En 2008, deux chercheurs sont récompensés par le Nobel de Médecine : Luc Montagnier et Françoise Barré-Sinoussi. Trente années de combat, de recherche, de doutes pour ces scientifiques qui ont vécu toutes les étapes de cette épidémie hors du commun, du jour où Willy Rozenbaum vient à la rencontre de l’équipe de l'Institut Pasteur. « Moi je ne savais pas ce qu’était cette maladie du sida avant qu’il en parle en décembre 82… raconte Françoise Barré-Sinoussi. Quels étaient les symptômes, comment elle évoluait ».
« Pour moi, continue Mme Barré-Sinoussi, c’était intéressant, ce premier contact et en fonction de ce qu’il pouvait nous dire, de réfléchir à la meilleure façon de trouver l’agent responsable. Et c’est vrai, écouter Rozembaun, pour nous chercheurs, que ce soit Montagnier, Chermann… quand il nous disait "mes patients ont des ganglions généralisés", la première chose qu’on se dit c’est que c’est une réaction immunitaire contre l’agent infectieux donc il doit bien être là quelque part dans le ganglion ».

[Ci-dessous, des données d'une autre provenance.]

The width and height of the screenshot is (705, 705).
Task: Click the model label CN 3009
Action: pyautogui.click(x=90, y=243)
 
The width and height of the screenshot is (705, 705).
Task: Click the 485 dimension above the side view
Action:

« On va donc, poursuit encore l'assistante de Jean-Claude Chermann, le chercher dans la culture, tous les deux ou trois jours maximum, afin de tenter de détecter l’enzyme assez spécifique de cette famille de virus que sont les rétrovirus. C’est vrai qu’auparavant, nous avions travaillé avec Jean-Claude sur un rétrovirus de souris qui avait tendance aussi à faire mourir les cellules… et là, nous sous sommes regardés en se disant : hou là… c’est le virus qui fait mourir les cellules ! Et la naïveté du départ nous a fait dire : eh bien voila, le virus se multiplie et dès qu’il se multiplie, les T4 meurent. On a tout compris de la maladie. Nous étions bien loin de la réalité ».

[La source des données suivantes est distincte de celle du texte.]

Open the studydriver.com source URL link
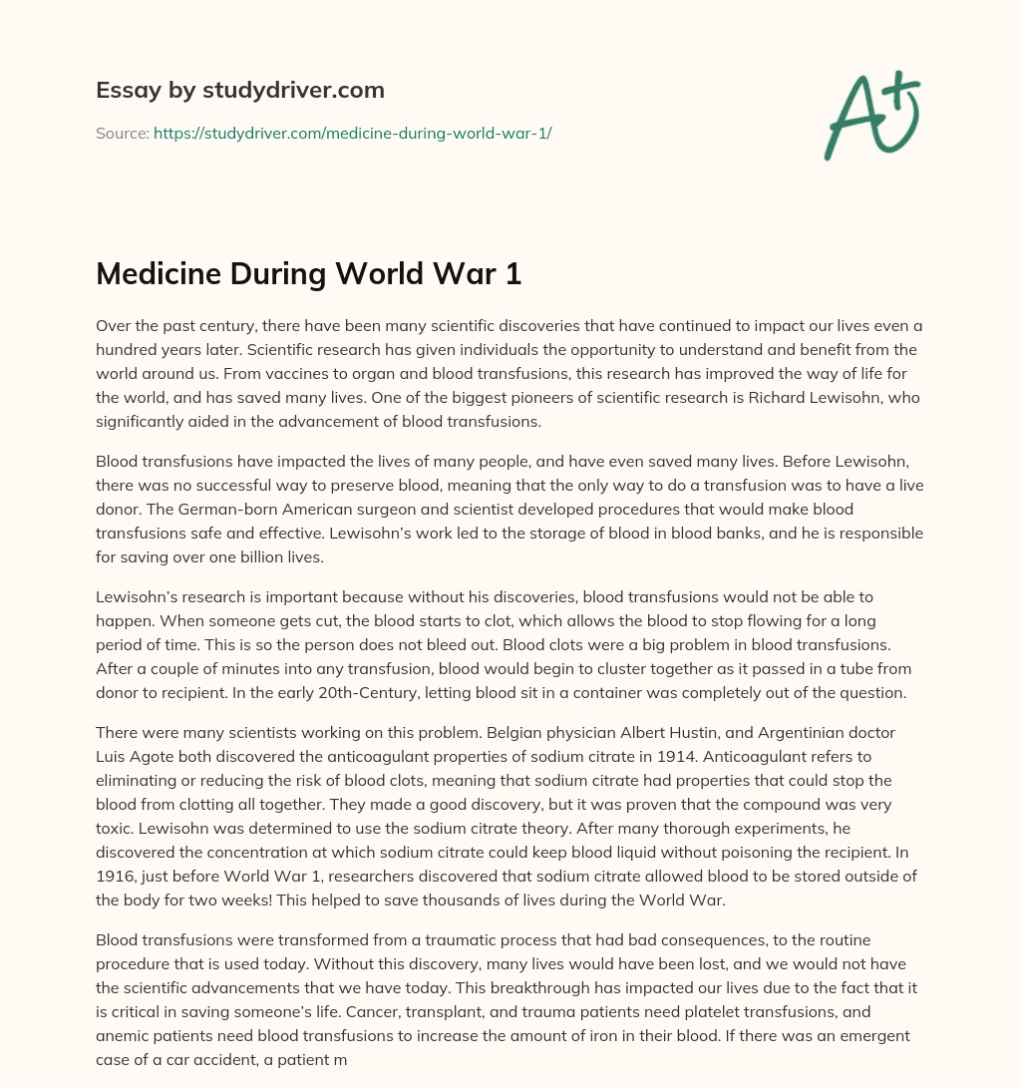click(352, 132)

L'expérience acquise grâce à la mobilisation, aux progrès de la connaissance scientifique et au développement de traitements plus efficaces, a radicalement changé les capacités de réponse face à l'épidémie.
« Il faut être persuadé, qu’au stade des découvertes d’aujourd’hui, ce que l’on a en termes de découvertes scientifiques devrait nous permettre d’avoir un impact extrêmement important sur l’épidémie, la voir diminuer même, si on arrive à dépister et à traiter tous les gens qui en ont besoin, nous rappelle le Pr Willy Rozenbaum. Le traitement permet de diminuer le risque de transmission. Ce simple fait permettrait d’avoir un contrôle sur l’épidémie. Donc il n’y a pas besoin de découverte scientifique supplémentaire pour en bénéficier collectivement. On a déjà les moyens d’intervenir et ces moyens dépendent de l’investissement politique, de l’investissement social, de la lutte contre la discrimination qui ne sont pas des éléments scientifiques, mais des éléments sociétaux ».
Trente ans de recherche pour des applications en santé publique offrent donc aujourd’hui les moyens de soigner efficacement les personnes atteintes. L'espérance de vie d'une personne dont l'infection est diagnostiquée tôt, et qui bénéficie d'un accès précoce à une prise en charge médicale optimale rejoint aujourd'hui l'espérance de vie de la population générale non infectée.
Cependant, l'impact psychologique de cette maladie reste considérable. « Aujourd’hui, le sida, nous confie cette personne contaminée, est encore une maladie qu'on cache, parce qu'elle stigmatise votre mode de vie, même si vous êtes chef d'entreprise, marié avec des enfants et que vous n'avez jamais touché a la drogue... La route vers la guérison est bien plus courte que celle pour faire évoluer les mentalités des gens ».
Un symposium international de trois jours autour du sida s'est ouvert le 21 mai 2013 à l’Institut Pasteur.